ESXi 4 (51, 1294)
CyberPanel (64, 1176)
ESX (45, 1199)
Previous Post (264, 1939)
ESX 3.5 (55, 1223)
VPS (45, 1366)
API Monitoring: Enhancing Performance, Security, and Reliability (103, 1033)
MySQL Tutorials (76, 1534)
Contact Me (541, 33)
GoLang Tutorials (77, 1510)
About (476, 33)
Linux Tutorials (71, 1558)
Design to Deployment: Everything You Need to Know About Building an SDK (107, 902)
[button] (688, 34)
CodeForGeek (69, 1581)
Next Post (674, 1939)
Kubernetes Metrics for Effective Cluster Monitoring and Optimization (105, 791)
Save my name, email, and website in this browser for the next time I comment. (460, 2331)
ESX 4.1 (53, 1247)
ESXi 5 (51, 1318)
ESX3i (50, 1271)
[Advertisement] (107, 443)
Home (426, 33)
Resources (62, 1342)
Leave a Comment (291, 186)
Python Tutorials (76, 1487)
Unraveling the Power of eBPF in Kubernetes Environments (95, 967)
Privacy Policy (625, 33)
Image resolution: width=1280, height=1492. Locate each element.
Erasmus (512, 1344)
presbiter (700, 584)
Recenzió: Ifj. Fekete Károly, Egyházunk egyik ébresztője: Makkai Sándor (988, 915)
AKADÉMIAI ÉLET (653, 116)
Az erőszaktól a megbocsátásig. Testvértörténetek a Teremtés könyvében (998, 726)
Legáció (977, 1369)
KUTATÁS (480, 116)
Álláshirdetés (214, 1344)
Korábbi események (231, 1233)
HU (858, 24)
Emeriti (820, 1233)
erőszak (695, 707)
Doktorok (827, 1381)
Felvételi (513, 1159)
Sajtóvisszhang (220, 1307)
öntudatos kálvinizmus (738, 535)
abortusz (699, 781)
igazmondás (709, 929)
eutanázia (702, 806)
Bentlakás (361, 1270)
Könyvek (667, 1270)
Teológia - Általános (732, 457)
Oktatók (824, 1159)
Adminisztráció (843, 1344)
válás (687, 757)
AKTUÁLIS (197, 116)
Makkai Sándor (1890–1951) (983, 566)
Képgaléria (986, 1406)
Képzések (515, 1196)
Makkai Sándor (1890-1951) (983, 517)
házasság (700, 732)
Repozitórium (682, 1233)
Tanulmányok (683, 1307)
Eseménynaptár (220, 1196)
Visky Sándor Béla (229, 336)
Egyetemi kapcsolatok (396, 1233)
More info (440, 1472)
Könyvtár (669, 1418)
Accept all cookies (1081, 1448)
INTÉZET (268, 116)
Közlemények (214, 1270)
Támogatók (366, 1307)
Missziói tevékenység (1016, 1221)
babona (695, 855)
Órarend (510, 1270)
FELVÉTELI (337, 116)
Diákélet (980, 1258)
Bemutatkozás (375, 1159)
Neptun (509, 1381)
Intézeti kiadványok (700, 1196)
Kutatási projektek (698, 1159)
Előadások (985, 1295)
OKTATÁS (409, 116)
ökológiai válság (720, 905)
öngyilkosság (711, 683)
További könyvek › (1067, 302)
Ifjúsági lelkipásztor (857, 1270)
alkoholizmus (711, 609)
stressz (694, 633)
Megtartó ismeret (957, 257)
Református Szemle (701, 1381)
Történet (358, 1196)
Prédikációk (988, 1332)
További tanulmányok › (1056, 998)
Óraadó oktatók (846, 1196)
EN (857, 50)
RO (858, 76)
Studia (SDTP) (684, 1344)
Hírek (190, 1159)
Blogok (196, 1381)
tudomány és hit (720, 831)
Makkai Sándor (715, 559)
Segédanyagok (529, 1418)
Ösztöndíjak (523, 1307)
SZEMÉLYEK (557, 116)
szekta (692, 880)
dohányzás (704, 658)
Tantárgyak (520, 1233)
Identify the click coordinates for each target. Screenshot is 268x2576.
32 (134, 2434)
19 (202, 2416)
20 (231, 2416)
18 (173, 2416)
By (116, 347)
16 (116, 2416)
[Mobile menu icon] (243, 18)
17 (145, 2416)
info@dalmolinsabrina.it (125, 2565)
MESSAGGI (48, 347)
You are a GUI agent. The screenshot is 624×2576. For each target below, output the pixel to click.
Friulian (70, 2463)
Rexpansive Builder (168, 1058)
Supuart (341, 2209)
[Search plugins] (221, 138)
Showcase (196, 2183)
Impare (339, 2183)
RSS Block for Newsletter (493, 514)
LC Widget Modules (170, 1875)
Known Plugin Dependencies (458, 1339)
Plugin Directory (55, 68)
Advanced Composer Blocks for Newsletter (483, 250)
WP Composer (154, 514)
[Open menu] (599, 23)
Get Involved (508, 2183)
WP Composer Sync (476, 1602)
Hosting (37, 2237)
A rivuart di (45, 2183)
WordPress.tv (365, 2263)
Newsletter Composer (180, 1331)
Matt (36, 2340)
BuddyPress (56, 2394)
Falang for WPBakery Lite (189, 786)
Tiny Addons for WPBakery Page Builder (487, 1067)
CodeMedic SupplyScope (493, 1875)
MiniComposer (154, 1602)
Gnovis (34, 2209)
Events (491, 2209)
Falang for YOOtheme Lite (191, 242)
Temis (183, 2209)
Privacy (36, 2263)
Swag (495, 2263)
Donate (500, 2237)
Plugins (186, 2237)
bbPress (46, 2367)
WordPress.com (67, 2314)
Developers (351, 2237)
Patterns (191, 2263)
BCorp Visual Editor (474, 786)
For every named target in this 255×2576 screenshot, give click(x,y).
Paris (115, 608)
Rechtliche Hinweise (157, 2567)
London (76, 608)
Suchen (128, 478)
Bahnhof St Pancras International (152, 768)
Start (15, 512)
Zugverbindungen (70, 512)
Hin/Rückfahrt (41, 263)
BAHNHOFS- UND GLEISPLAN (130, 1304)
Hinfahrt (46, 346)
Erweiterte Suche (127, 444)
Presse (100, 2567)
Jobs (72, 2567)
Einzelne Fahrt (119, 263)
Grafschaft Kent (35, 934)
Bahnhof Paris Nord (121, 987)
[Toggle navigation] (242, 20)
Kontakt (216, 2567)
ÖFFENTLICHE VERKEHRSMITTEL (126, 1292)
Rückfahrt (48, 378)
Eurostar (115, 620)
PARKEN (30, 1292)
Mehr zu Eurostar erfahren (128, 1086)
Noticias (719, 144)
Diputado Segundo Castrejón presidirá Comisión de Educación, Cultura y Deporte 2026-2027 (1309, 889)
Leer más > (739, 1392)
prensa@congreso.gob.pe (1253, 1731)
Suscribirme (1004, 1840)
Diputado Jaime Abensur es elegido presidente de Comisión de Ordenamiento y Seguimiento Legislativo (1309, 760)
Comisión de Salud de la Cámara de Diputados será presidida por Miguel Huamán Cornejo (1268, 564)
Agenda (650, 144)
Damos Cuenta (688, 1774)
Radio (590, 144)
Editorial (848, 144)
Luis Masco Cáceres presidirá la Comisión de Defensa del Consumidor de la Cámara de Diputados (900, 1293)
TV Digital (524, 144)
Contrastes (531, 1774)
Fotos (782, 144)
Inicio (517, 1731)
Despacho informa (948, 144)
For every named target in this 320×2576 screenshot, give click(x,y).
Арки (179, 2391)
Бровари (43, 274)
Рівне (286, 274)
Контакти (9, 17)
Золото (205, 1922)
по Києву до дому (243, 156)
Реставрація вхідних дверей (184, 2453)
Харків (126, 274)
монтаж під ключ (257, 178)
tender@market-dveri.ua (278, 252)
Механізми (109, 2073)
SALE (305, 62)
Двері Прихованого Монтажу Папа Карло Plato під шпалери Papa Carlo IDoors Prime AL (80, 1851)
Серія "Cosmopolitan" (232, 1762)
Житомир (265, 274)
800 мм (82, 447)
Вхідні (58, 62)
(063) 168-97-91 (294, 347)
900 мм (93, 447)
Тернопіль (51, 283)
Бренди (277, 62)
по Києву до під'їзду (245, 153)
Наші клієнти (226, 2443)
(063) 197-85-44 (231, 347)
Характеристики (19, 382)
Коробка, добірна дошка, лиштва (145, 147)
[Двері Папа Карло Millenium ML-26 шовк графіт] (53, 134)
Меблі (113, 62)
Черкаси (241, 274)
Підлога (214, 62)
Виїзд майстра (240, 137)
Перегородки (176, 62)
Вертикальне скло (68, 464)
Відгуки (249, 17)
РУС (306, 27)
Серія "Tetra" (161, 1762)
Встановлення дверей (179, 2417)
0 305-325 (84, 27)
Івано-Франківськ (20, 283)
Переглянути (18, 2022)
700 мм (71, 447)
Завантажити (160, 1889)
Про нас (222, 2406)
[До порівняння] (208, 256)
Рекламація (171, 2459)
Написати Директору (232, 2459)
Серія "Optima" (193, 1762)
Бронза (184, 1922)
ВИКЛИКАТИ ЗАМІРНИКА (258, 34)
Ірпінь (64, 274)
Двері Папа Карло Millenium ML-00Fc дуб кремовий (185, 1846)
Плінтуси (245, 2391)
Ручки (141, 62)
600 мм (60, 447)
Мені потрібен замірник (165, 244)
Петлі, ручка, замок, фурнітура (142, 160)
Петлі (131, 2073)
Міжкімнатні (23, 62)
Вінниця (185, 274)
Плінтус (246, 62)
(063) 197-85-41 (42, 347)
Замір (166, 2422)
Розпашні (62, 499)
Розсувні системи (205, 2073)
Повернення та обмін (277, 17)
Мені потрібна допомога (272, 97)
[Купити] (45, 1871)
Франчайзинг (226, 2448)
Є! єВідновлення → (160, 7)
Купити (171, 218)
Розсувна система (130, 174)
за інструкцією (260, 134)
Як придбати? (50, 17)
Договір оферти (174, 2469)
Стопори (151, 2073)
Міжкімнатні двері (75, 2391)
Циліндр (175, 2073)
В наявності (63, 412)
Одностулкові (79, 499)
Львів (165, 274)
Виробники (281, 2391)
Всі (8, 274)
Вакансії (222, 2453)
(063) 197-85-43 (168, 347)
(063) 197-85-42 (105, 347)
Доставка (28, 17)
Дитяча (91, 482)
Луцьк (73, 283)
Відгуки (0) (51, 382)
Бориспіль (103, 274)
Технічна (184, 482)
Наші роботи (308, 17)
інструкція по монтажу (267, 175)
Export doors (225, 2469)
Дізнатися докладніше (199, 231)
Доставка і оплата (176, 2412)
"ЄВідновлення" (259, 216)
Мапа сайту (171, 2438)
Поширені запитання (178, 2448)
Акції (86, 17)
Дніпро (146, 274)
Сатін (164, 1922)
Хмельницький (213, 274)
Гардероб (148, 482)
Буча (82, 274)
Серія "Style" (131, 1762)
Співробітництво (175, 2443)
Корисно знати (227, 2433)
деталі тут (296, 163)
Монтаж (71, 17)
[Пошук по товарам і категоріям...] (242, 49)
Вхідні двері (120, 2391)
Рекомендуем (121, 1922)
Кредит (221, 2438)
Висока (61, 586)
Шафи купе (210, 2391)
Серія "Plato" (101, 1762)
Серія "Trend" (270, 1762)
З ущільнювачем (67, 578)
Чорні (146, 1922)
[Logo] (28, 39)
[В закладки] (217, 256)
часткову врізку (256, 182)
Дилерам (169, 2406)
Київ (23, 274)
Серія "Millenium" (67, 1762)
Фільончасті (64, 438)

────

- THE PROBLEM -
Wherever the word "each" turns up in the records, copy out the line it is on.

- SOLUTION TO THE EXERCISE -
Image resolution: width=1280, height=1492. Locate each element.
Identify the click coordinates for each target. Screenshot is 268x2576.
You are a GUI agent. The screenshot is 624×2576. For each target below, output the pixel to click.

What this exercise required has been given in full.